Finance Minister O. Panneerselvam said that the government would offload one lakh tonnes of rice in the open market and sell it through Amudham and other cooperatives for a subsidised rate of Rs. 20 per kg.

This measure to control rising price was widely welcomed. Residents said that the government must ensure quality of the rice too.

R. Padmasundari, a resident of Mogappair, said: “I have to shell out Rs. 48 for one kg for raw rice now. This measure will be a boon to residents like me who spend a minimum of Rs. 700 a month for rice alone. But it must be cleaned and packaged properly.”

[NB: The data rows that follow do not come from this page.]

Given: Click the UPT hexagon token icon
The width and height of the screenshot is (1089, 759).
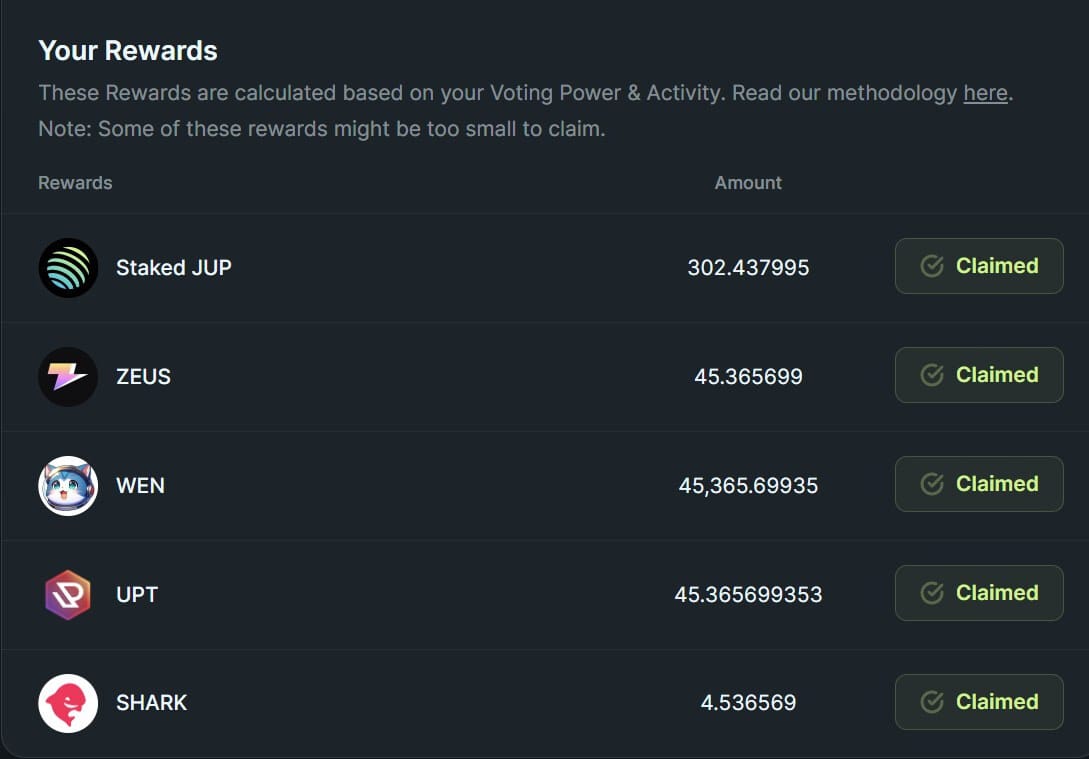Looking at the screenshot, I should 68,595.
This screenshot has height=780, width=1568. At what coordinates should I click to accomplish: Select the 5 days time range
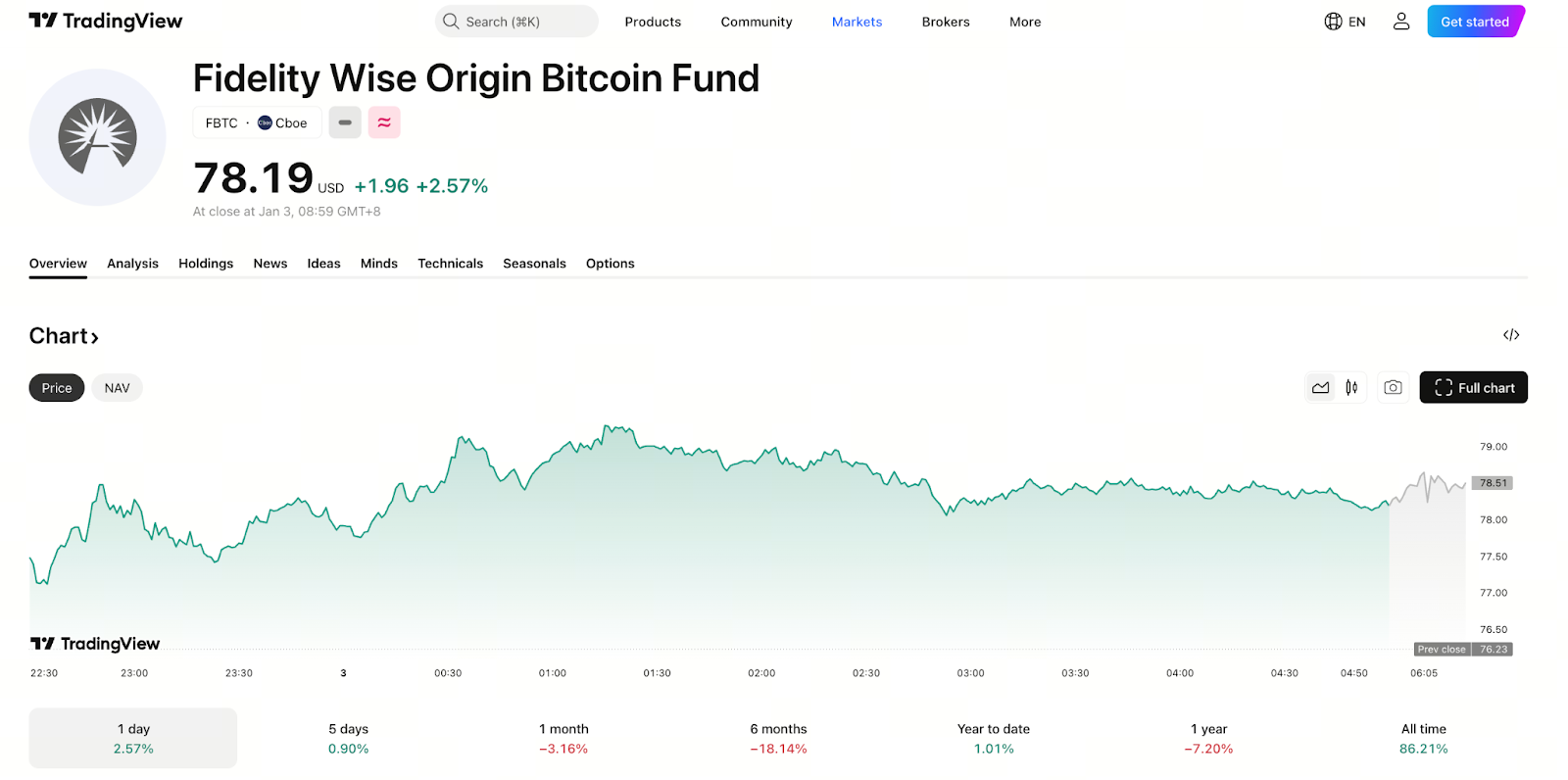349,738
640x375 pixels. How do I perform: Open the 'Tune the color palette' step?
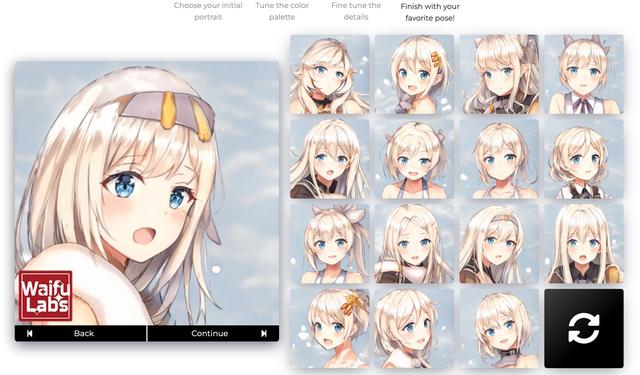point(282,11)
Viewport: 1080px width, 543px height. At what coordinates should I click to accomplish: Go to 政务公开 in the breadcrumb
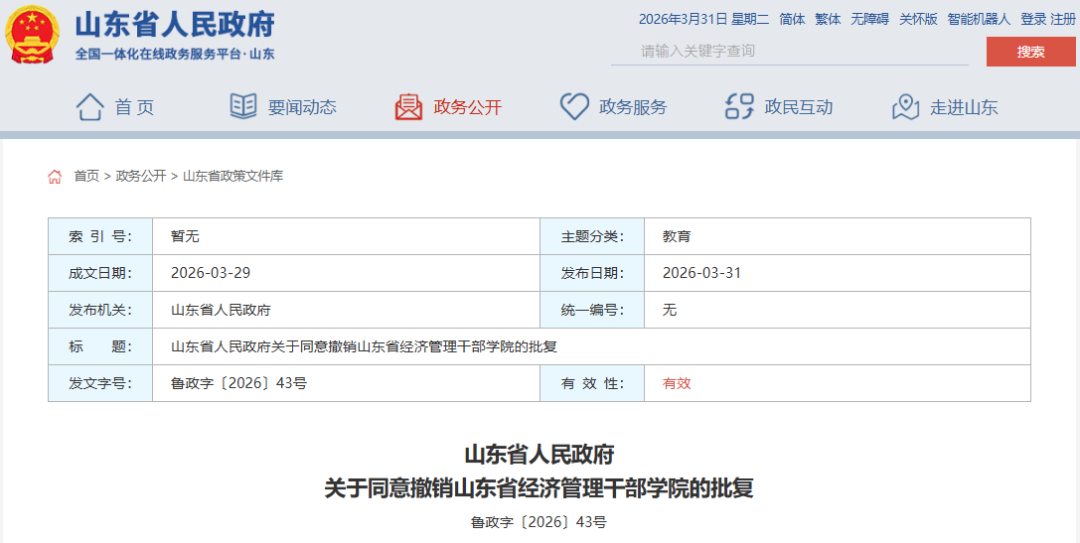pyautogui.click(x=141, y=176)
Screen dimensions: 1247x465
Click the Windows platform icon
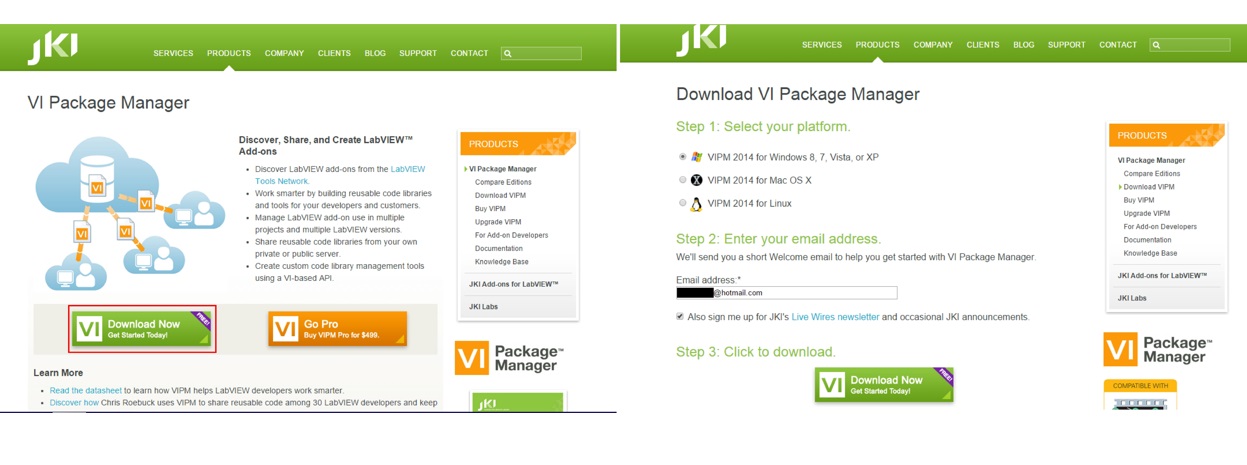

Residents also complained that sometimes rice that they buy have a stale stench probably because it is doubled boiled to prevent breakage.

Besides plans to continue distribution of toor dhal and urad dhal for Rs. 30/kg and palm oil at Rs. 25 per litre through PDS outlets till March 31, 2014, the State government also proposes to open farm fresh consumer outlets in urban areas to provide vegetables at a nominal rate.

Horticulture Department and cooperatives would open such outlets to form a direct link between farmers and consumers.

S. Vimala, a resident of Ambattur, said that ‘Uzhavar Sandhai’, which was opened with a similar concept in Ambattur has not taken off properly as residents do not have access to it.

The new consumer outlets must be opened in residential localities or in a market area.

Sources in cooperative societies said that selling rice at a subsidised rate in the open market will certainly bring down the prices.

Some cooperatives were already selling vegetables at a cheaper price.

Such outlets or cooperative stores must be given sufficient cold storage facility to keep the perishable goods fresh.